Es wäre also müßig, darüber zu lamentieren, daß die Primärerfahrungen durch ihre Resultate oder durch die Zwecksetzungen entstellt werden, da die oft sehnlich gewünschte Unmittelbarkeit nicht wiedergewonnen werden kann. Die freundliche Rede, ein Autor habe im Stand einer „zweiten Unschuld“
geschrieben, verdunkelt den Sachverhalt. Die rückschauende Wiedergabe des eigenen Lebens ist über weite Strecken nicht dessen Rekonstruktion, sondern dessen Konstruktion, trotz allen authentischen Materials wie Briefe und Tagebücher.
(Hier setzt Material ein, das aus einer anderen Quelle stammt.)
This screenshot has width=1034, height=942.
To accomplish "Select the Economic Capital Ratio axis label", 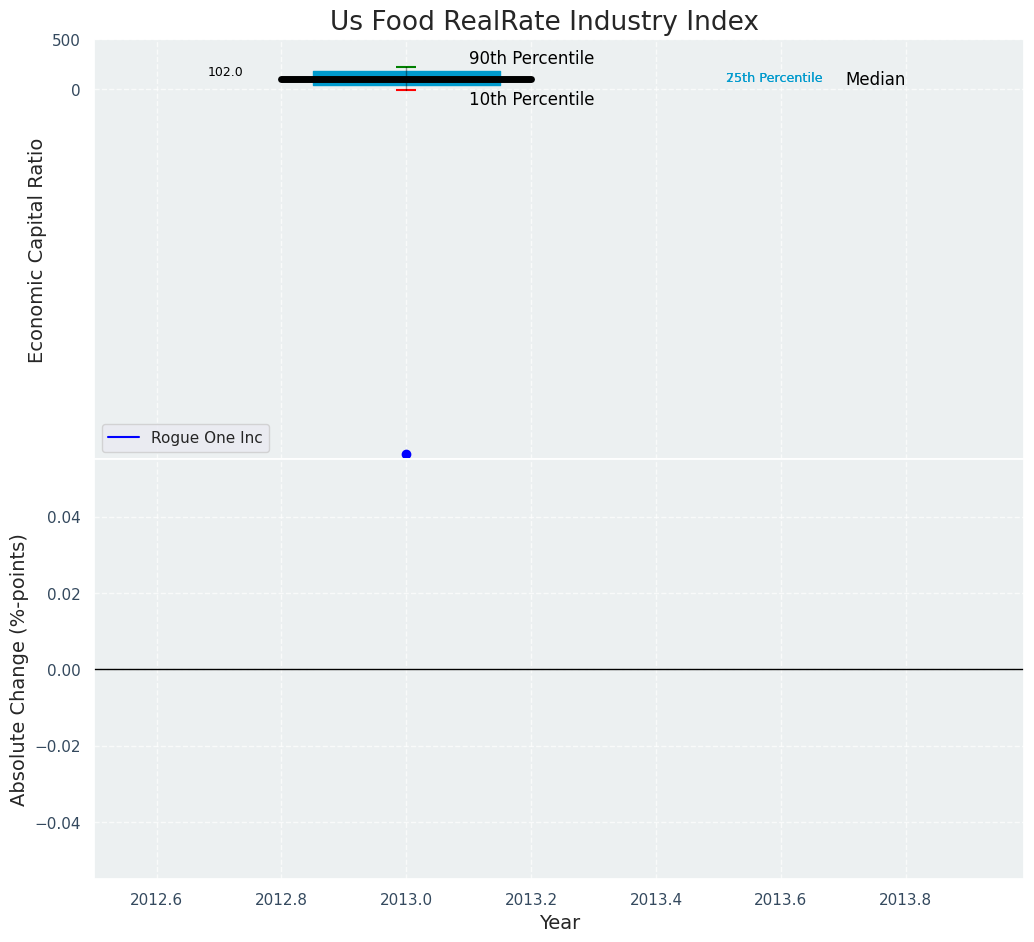I will coord(37,250).
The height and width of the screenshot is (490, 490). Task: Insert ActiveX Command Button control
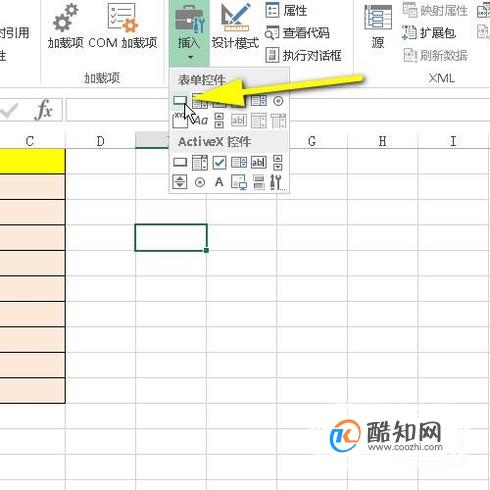click(x=180, y=163)
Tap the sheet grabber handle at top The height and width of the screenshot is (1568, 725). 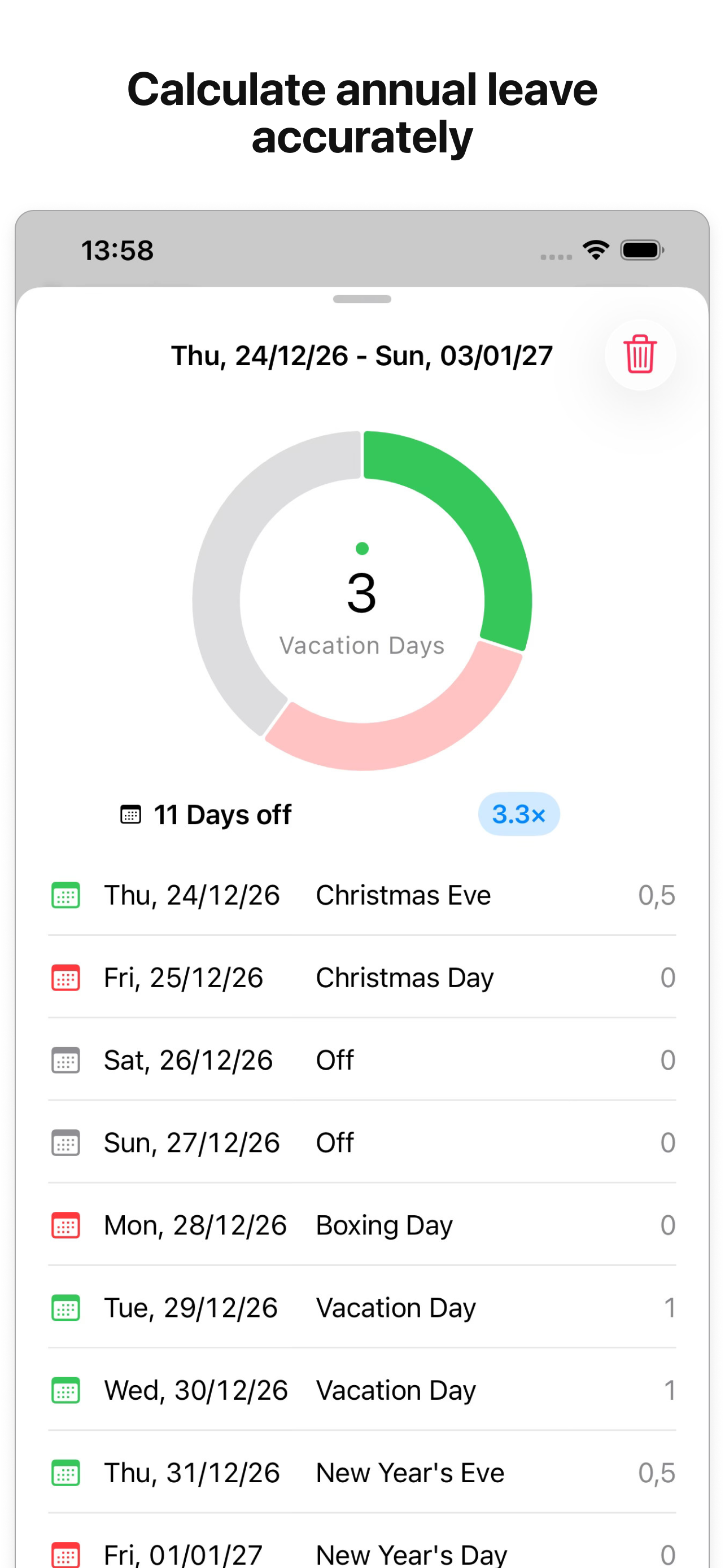(x=362, y=299)
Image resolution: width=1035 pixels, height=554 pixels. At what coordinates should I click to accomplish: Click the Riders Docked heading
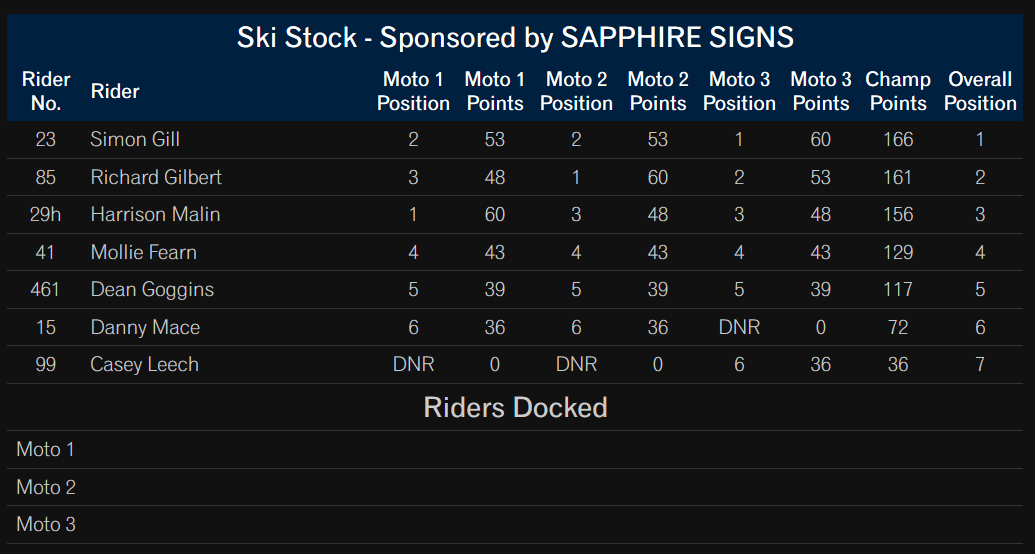coord(515,407)
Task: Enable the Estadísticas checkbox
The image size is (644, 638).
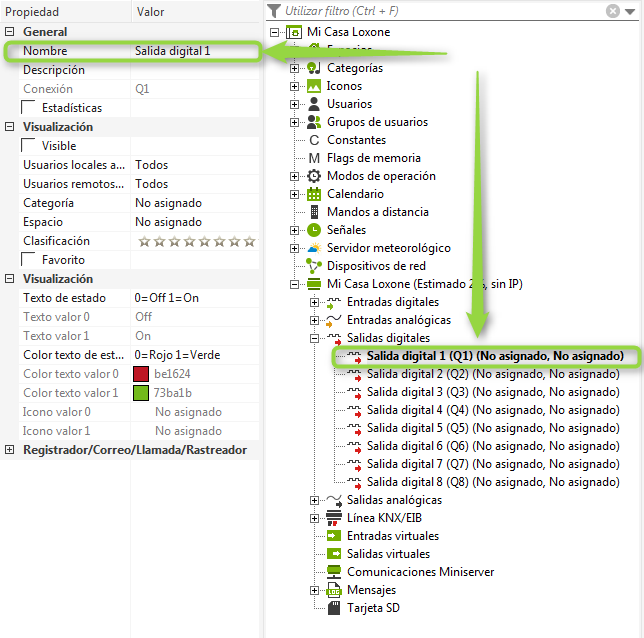Action: click(29, 108)
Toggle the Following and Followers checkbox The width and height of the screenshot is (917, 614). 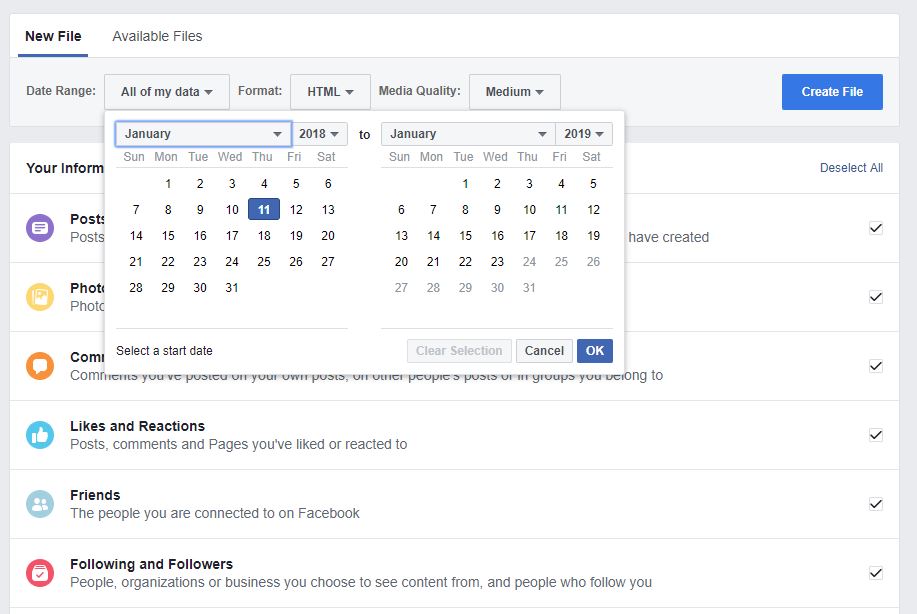[876, 573]
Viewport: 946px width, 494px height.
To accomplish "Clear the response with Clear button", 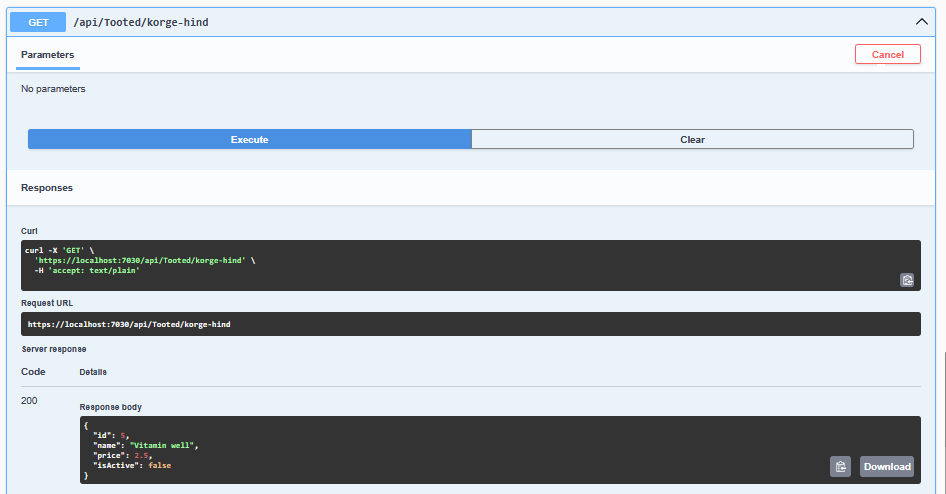I will point(692,140).
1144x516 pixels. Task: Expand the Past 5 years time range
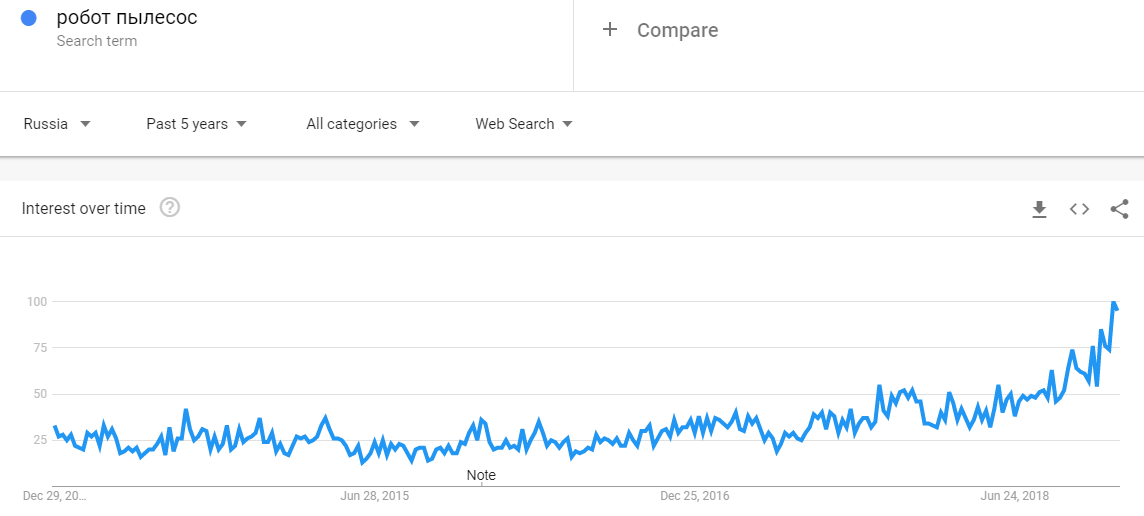click(196, 124)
Diesem handwerklich-technischen und zugleich erkenntnistheoretischen Problem entgehen auch die eher schlichten Darstellungen nicht, die einen speziellen künstlerischen Anspruch gar nicht erst erheben. Die Beispiele, auf die ich mich zunächst berufen möchte, sind immerhin eigenverantwortlich hergestellte Produkte. Die Erlebnisträger heuerten keine Ghostwriter an, die aus besprochenen Kassetten -„nach Diktat verreist“ -Lesestoff zu produzieren hatten. Ihre Berufsbilder haben mehr oder weniger entfernt mit dem Schreiben zu tun. Der erste war zunächst Schriftsetzer und später Verleger und Filmdramaturg, der zweite lange Journalist, bevor er ins Politbüro der SED aufstieg. Das dritte Beispiel lieferte eine Schauspielerin und Regisseurin, die interpretierend mit dem Dichterwort umging.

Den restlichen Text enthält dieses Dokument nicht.